----- Page extract -----

Data layout

This page discusses how data is laid down in memory, and it provides some hints about how to use NumPy efficiently with the memory layout used by the LiteBIRD Simulation Framework. We focus mostly on the detectors time-ordered-data (TOD), as they are the largest object we expect to handle frequently.

The LiteBIRD Simulation Framework stores TOD as a matrix with one row per detector and the other detector attributes as arrays with one entry per detector. This means that, given an observation obs, you access quantities with patterns like obs.fknee[12] (as opposed to obs.detectors[12].fknee). Note you can easily write single lines that operate on all the detectors:

# Apply to each detector its own calibration factor
obs.tod *=  obs.calibration_factors[:, None]
# Generate white noise at different level for each detector
obs.tod = (np.random.normal(size=obs.tod.shape)
           * obs.wn_level[:, None])

TOD as two-dimensional arrays

Organizing the TOD in a matrix is ideal because it enables fast access to (1) many samples for one detector and (2) many detectors for one time sample. In fact, TOD are a large set of samples. Each sample is identified by the time at which it was taken and by the detector that took it. If all the detectors are synchronously sampled, these samples can be organized in a matrix D-by-T, where D is the number of detectors and T is the number of time samples. Following numpy.ndarray notation, we denote it as tod[row_index, col_index]. Accessing the \(i\)-th row can be done using the notation tod[i]: for instance, tod[3] gets the fourth row (the TOD of the fourth detector); accessing the fourth column, i.e., the fourth sample of each detector, can be done with tod[:, 3] (remember that in Python we start counting from 0). So, the way the framework keeps TODs in memory makes easy to operate on the «detector dimension» as well as on the «time dimension».

You can take advantage of NumPy functions to easily propagate operations along one dimension or another. For instance, taking the time stream of the mean signal across the focal plane is done with tod.mean(axis=0). In general, an extremely large number of operations can be expressed in terms of numpy functions and they can operate easily and efficiently over axes of multi-dimensional arrays. Similarly, if C is a cross-talk matrix, the operation C @ tod mixes the TODs.

----- Provided data -----

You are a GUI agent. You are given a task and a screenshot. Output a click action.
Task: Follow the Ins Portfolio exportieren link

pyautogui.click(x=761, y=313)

-----

## Problems to work on
1. Answer these questions from the data layout page:
(a) In what form does the LiteBIRD Simulation Framework store TOD?
(b) Which expression accesses the fourth sample of each detector?
(c) What does the operation C @ tod do when C is a cross-talk matrix?
2. Reproduce the part of the data layout page that begins at the words "This page discusses" and stops after "to handle frequently.".
3. Resume the page on data layout in the LiteBIRD Simulation Framework after its final sentence.
The listing plays no part in what is asked here.

## Answers to the tasks
1.
(a) As a matrix with one row per detector.
(b) tod[:, 3]
(c) It mixes the TODs.

2.
This page discusses how data is laid down in memory, and it provides some hints about how to use NumPy efficiently with the memory layout used by the LiteBIRD Simulation Framework. We focus mostly on the detectors time-ordered-data (TOD), as they are the largest object we expect to handle frequently.

3.
The previous examples are not only easy to write, they are also (very likely) as fast as they can be (compared to different data layouts). This is particularly true for the last example. The matrix multiplication C @ tod calls internally some highly optimized dense linear algebra routines.

Even when there is not really communications between detectors involved, having data in a 2-dimensional array produces (arguably) cleaner code and sometimes faster code (never slower). Suppose you have a list of calibration_factors and a list of time streams tod. You can apply the calibration factors with

for calibration_factor, det_tod in zip(calibration_factors, tod):
    det_tod *= calibration_factor

but if calibration_factors is an array and tod a matrix you can achieve the same result with the easier and (typically) faster

tod *= calibration_factors[:, None]

Splitting the TOD matrix

When working on a laptop (or a single compute node) we can live in the ideal case discussed above. We can benefit both from the API simplifications and the performance of the compiled codes that the numerical libraries typically call. Moreover, these libraries are often threaded (or easily threadable) and therefore we can in principle leverage on all the processors available.

However, when working on clusters, we have to split this matrix into pieces. We resort to supercomputers either when we want more CPU power than a laptop or because we need more memory to store our data. Both motivations apply to full-scale LiteBIRD simulations (4000 detectors, sampled at 20 GHz for 3 years take approximately 10 TB). Therefore, we have to distribute the matrix and a compute node has access only to the portion of the matrix that is in its memory.

To do this, we split the matrix into blocks that are stored as (sub-)matrices. At the present stage, there is no constraint on the shape of these blocks, they can also be a single row or a single column. The important thing is that, if the block spans more than a row, it is stored as a matrix (a 2-dimensional array). This means that, for the time- and detector-chunk assigned to a compute node, all the benefits discussed in the previous section apply.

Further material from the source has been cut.